* **Task inputs**:
- - - - - - -
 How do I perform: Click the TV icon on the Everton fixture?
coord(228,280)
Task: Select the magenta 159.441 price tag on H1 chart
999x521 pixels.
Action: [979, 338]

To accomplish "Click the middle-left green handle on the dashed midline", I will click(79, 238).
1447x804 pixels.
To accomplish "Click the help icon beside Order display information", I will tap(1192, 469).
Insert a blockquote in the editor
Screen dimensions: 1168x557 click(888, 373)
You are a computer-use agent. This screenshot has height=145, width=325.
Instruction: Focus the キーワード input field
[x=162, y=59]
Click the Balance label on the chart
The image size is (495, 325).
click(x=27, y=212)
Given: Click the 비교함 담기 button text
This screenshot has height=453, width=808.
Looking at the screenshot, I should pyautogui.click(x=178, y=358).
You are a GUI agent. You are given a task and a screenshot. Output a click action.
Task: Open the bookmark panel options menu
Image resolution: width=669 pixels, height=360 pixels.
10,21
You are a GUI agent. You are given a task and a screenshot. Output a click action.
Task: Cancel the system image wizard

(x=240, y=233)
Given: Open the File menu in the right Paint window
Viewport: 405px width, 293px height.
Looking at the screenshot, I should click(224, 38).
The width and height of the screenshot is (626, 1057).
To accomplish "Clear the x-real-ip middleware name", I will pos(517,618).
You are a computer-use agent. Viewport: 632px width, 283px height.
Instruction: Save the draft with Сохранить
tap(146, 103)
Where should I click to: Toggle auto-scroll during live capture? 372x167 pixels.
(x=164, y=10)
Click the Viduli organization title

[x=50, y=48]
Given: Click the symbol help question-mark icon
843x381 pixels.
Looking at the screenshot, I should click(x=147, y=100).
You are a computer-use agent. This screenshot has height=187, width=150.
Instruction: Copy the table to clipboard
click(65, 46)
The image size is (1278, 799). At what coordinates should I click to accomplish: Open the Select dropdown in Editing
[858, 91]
- - - - - - -
* **Problem to solve**: Among the lines of the data, some contain the word "chart". How many are there? Reply with the number alone.

* **Worked solution**: 2